Let’s end malaria for good

The global effort to combat malaria is paying off.

Worldwide, new malaria cases fell by 21 percent in a recent five-year period, thanks in large part to more communities using insecticide-treated nets and spraying indoors to kill the mosquitoes that cause malaria.

The fight is not over, however. Malaria threatens about half of the world’s population. The disease sickens millions of people each year with its painful fever, headache and chills, according to the World Health Organization.
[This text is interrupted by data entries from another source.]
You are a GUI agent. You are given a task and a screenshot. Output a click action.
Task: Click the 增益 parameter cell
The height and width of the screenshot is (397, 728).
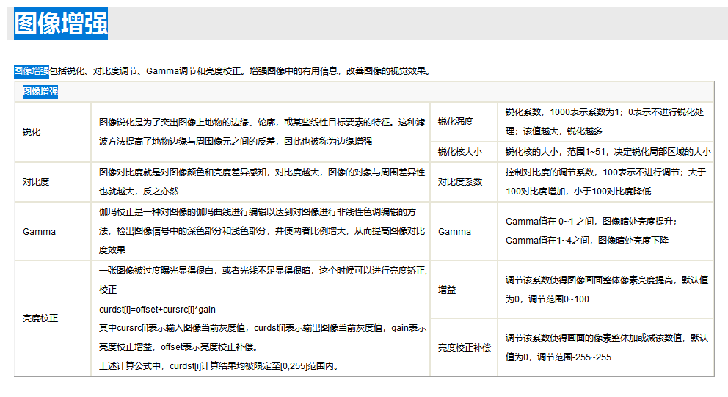pos(447,290)
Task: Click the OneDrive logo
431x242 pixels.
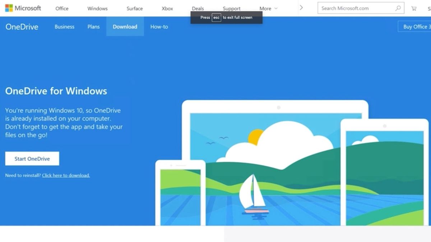Action: coord(22,27)
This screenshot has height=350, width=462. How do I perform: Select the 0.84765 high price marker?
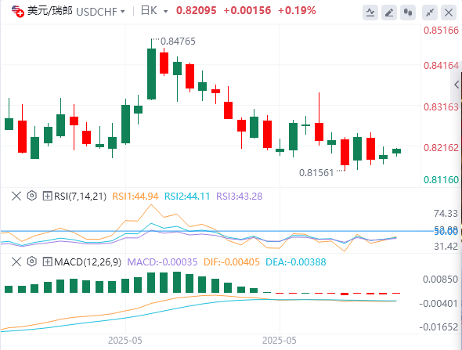tap(178, 41)
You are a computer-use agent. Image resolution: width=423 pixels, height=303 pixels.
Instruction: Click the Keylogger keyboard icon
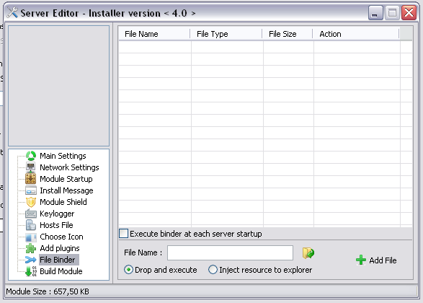(x=31, y=214)
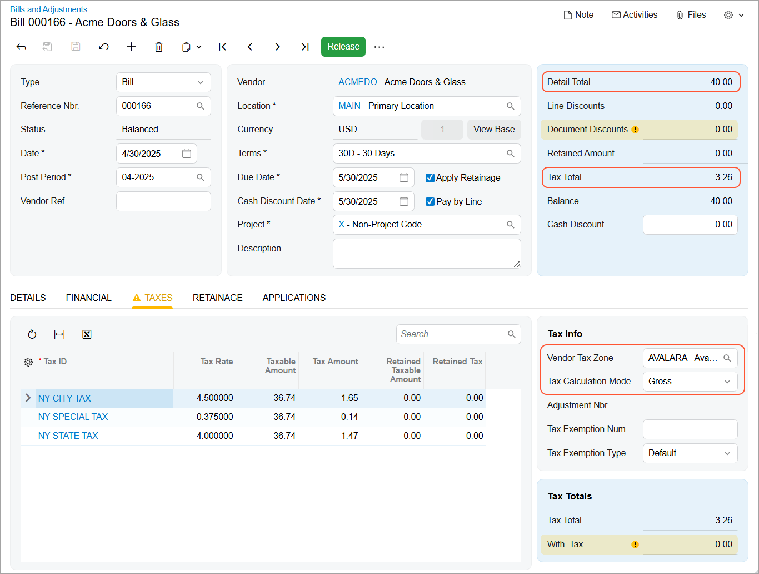
Task: Undo changes with the revert arrow icon
Action: (103, 47)
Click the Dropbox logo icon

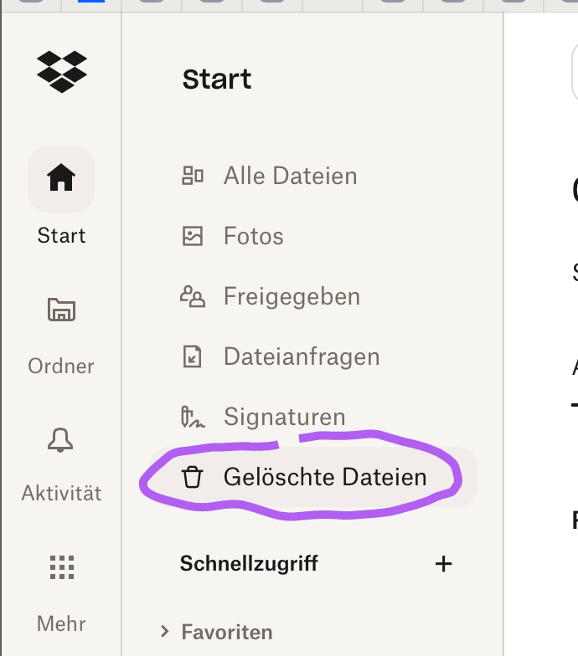click(x=61, y=72)
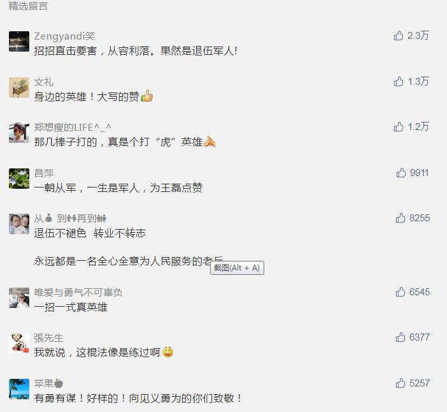This screenshot has width=447, height=412.
Task: Click the 精选留言 section heading
Action: tap(28, 6)
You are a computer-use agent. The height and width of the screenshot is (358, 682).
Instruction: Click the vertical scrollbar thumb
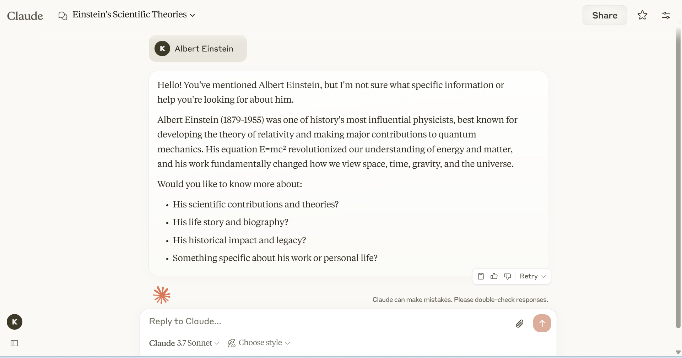(x=678, y=178)
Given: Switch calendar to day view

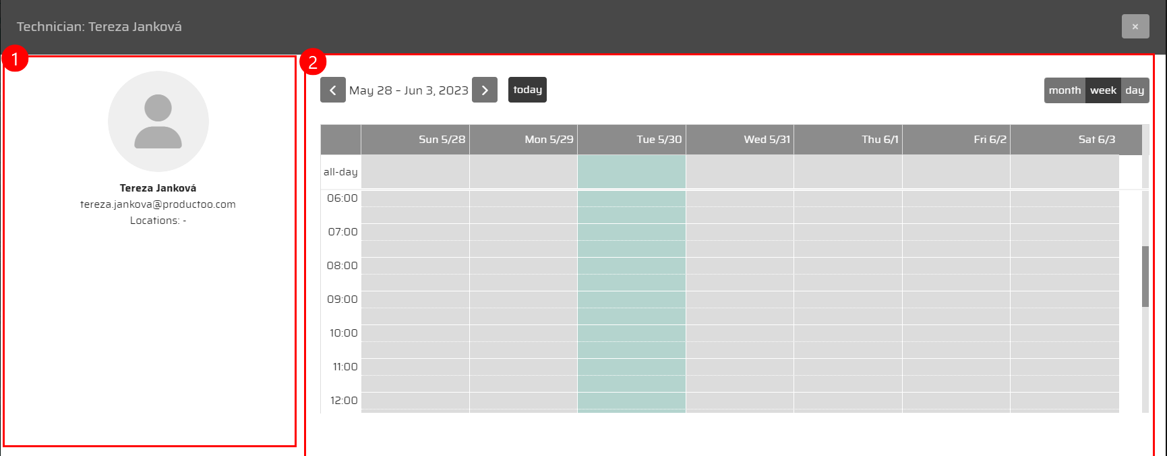Looking at the screenshot, I should tap(1135, 90).
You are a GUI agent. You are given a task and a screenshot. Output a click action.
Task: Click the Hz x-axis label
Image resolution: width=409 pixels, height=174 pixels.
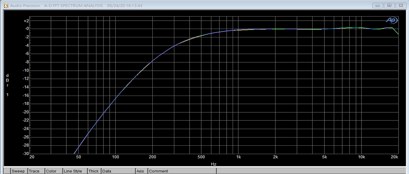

In 2015, 429,000 people died from the disease.

One important way to reduce malaria transmission is “indoor residual spraying,” applying insecticide to walls and ceilings where malaria-carrying mosquitoes are likely to rest.

Communities — including Malindi, a town in southwestern Kenya — that have taken proactive measures have seen huge drops in malaria cases.

Here are steps that Malindi’s “Mosquito Scouts” take to reduce malaria cases:

  • Drain mosquitoes’ watery breeding grounds.
  • Apply environmentally friendly insecticides in high-risk areas.
  • Monitor the insects’ habitat.
  • Distribute insecticide-treated nets.

The local hospital, which treated 10,000 people for malaria in 2002, now sees only about 500 cases per year.

“Communities can lead the way toward eliminating malaria in Africa and around the world,” writes Janet Midega, a malaria specialist at a University of Oxford research center.

World Malaria Day is April 25, 2017.